When former defence minister Christopher Pyne’s and Health Minister Greg Hunt’s Twitter accounts were each caught favouriting a porn tweet, they blamed it on a hacker with the peculiar MO of breaching high-profile political accounts and using this extraordinary access to favourite a single embarrassing tweet. Australia’s ambassador to the US, Joe Hockey, did the same when his account liked a tweet criticising former PM Malcolm Turnbull. Even Prime Minister Scott Morrison claimed an ‘unauthorised’ person accessed his account when it liked a tweet questioning China’s human rights record while he was treasurer. After their initial claims, neither Morrison, Pyne nor Hockey proceeded with a formal referral to the AFP. Hunt did, but after investigation, the AFP found no evidence that his account was hacked.
I don’t call out this trend just to be snarky.
Foreign interference through cyber-enabled information operations is a real and serious threat facing Australia and other liberal democracies. The most high-profile example of this was Russia’s weaponisation of information obtained through the hacking of Hillary Clinton’s campaign and the Democratic National Committee in the lead-up to the 2016 US election. Since then, we’ve seen a flurry of similar operations around the world. ASPI’s Hacking democracies report found that 20 countries have experienced cyber-enabled foreign interference of electoral and democratic institutions since 2016. The most common form of interference wasn’t direct tampering with election results but disinformation campaigns aimed at undermining candidates, increasing polarisation and reducing public trust in institutions that underpin our democracies.

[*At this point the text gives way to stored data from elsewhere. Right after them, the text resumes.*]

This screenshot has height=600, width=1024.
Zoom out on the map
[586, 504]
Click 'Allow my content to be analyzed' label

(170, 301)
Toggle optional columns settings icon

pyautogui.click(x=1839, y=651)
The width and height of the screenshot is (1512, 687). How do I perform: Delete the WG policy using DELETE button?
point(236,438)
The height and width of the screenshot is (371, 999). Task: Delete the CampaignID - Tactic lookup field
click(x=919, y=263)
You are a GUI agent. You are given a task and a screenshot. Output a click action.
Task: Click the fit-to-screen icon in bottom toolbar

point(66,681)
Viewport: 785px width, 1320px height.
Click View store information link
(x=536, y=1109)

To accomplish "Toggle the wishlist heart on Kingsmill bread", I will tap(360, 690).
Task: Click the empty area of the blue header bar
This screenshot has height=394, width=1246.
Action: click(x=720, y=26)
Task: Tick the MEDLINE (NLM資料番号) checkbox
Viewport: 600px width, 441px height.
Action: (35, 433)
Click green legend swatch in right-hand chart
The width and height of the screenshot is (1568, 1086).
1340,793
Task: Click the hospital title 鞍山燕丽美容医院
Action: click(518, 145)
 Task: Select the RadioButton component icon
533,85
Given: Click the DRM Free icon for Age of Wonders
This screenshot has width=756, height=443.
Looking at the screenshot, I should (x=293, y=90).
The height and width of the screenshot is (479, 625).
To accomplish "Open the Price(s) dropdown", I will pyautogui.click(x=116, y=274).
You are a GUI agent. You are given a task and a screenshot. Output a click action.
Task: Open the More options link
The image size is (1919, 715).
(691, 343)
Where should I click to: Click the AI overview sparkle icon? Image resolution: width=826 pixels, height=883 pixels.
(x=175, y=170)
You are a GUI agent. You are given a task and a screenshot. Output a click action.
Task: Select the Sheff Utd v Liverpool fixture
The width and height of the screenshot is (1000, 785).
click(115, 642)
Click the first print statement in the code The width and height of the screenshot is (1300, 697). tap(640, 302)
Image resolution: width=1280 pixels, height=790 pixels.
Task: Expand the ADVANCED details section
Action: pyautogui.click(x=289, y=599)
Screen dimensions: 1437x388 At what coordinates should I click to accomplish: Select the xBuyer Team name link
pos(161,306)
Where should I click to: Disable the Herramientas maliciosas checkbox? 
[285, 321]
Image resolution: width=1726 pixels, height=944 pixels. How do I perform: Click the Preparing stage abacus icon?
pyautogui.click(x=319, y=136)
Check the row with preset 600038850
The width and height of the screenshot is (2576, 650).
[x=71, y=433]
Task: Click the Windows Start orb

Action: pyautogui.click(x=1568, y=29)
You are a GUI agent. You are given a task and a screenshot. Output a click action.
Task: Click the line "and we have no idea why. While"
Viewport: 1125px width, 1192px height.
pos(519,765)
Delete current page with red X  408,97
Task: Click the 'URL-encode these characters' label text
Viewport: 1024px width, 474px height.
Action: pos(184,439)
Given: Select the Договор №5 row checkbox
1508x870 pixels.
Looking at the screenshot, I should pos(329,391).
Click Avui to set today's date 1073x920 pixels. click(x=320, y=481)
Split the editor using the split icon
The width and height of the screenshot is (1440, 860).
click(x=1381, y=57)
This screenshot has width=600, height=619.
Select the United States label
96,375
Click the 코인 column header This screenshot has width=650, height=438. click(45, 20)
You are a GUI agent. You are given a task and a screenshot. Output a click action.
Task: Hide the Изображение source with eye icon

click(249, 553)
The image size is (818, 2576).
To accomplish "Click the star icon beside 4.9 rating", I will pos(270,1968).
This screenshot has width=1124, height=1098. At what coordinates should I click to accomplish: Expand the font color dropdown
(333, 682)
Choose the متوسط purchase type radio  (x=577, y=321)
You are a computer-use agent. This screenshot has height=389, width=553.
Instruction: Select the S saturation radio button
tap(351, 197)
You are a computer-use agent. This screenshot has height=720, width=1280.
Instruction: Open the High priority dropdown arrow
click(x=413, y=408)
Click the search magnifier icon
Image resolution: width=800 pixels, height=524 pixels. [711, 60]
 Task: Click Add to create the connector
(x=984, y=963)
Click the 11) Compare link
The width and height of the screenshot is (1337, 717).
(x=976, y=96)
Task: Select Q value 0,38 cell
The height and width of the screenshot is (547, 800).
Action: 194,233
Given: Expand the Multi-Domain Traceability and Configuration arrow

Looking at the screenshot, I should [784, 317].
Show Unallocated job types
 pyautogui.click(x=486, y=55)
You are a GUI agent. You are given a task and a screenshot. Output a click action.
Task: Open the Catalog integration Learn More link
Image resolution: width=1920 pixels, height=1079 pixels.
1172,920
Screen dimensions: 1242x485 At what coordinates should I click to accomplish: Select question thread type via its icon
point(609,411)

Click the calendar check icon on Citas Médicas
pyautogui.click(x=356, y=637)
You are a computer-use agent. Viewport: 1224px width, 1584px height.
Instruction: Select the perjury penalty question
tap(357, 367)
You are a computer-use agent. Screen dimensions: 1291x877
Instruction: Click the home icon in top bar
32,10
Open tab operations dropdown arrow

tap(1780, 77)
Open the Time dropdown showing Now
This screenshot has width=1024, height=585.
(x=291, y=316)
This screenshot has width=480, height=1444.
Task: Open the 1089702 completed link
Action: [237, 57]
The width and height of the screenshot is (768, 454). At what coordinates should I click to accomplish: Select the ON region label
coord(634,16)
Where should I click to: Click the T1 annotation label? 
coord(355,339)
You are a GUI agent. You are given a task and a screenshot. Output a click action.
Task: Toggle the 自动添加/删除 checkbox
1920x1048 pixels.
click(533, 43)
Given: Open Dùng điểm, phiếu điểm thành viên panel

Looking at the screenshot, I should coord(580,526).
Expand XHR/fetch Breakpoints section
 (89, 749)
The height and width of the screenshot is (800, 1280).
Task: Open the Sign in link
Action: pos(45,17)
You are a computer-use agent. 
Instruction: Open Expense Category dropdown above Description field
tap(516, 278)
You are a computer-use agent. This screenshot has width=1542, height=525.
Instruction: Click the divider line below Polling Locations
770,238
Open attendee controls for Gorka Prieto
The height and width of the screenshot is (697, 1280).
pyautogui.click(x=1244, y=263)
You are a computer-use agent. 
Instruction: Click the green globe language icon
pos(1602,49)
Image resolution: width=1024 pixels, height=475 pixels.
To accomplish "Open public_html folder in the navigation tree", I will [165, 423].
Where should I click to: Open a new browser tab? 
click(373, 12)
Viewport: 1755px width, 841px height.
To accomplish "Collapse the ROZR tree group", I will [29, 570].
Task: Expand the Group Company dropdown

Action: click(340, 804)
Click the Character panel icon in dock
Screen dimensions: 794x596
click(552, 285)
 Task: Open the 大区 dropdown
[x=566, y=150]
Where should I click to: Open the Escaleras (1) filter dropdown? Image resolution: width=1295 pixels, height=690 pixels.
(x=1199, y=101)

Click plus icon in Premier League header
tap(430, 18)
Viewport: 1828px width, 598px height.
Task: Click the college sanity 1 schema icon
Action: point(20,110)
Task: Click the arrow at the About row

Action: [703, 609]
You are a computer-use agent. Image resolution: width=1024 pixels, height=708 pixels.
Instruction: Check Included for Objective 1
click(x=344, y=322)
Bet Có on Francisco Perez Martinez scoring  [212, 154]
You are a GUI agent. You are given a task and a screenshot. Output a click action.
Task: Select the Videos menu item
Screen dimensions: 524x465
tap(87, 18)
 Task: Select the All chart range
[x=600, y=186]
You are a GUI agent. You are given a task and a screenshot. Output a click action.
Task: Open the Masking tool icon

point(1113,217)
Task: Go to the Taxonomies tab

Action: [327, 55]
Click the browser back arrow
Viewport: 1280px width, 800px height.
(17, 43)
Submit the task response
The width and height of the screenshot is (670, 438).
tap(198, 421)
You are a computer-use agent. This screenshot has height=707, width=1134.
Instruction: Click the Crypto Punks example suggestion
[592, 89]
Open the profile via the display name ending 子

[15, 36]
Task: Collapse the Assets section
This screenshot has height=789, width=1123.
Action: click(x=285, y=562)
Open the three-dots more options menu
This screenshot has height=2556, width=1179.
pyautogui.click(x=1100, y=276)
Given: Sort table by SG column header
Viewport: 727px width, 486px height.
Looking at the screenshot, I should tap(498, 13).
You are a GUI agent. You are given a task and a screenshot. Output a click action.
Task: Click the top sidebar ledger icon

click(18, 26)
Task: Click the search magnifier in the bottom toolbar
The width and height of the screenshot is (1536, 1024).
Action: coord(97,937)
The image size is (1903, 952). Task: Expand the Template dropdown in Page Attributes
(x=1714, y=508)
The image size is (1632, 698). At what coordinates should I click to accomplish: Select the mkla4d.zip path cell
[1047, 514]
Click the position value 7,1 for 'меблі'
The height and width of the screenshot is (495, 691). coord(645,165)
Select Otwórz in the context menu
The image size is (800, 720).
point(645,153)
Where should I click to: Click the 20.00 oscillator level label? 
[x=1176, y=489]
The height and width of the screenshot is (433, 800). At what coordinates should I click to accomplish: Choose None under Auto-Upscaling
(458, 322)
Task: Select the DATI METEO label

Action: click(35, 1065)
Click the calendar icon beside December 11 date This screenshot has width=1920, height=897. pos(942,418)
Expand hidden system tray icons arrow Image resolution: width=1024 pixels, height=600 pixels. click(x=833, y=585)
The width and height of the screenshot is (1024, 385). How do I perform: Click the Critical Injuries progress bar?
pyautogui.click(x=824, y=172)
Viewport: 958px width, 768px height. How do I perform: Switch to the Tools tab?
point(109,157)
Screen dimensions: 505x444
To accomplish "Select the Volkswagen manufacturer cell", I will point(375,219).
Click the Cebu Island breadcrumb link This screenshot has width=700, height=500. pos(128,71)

It’s entirely plausible that a hostile foreign actor could seek to embarrass a political figure by hacking their social media accounts. But when politicians cry ‘I’ve been hacked!’ in the wake of online embarrassments without giving the claim the gravity it deserves and fully engaging with law enforcement investigations, it undermines the ability of responsible actors to call out real incidents. It makes us more vulnerable to subsequent information operations by feeding ‘truth decay’ — the public perception that it’s impossible to establish the objective facts of such an incident.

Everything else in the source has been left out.